Material supplied START
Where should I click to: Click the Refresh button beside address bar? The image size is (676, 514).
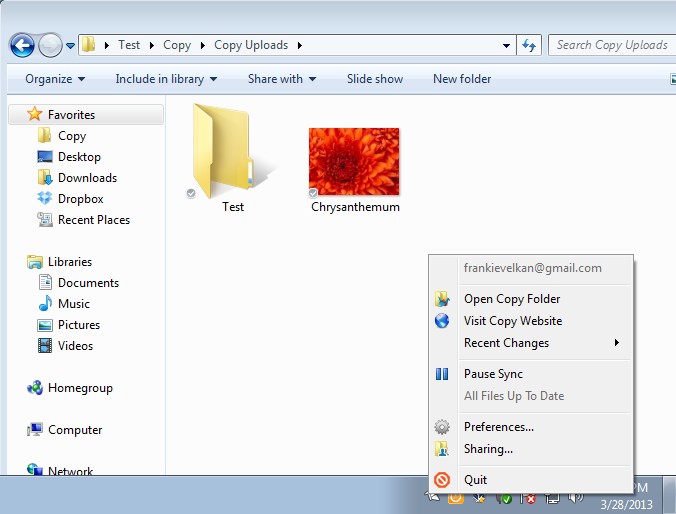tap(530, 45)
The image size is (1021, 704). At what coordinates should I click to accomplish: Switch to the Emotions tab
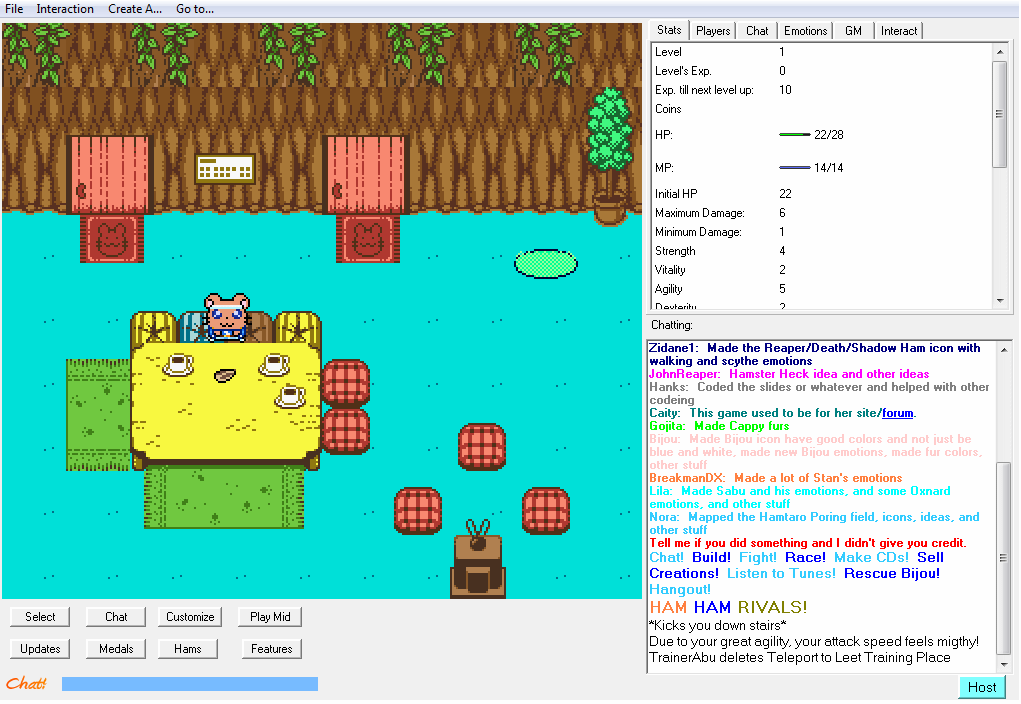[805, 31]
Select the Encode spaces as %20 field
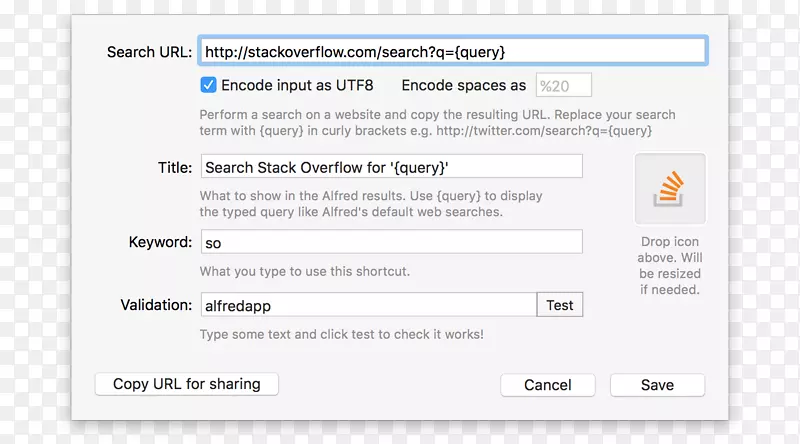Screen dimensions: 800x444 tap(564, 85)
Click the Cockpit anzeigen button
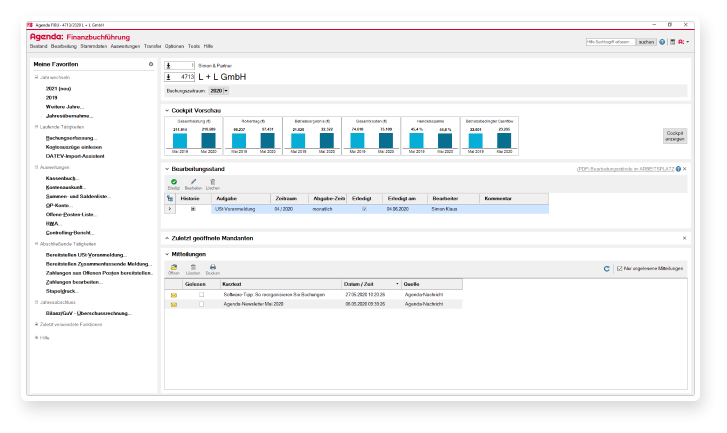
Material supplied END
**Task to complete**
What belongs in the answer is each line above, reproduced exactly, and no picture.

**Exercise output**
Where should I click to: Click the Refresh button beside address bar? The image size is (676, 514).
tap(530, 45)
The image size is (1021, 704). At what coordinates should I click to accomplish: Switch to the Emotions tab
[805, 31]
Select the Encode spaces as %20 field
Screen dimensions: 800x444 tap(564, 85)
Click the Cockpit anzeigen button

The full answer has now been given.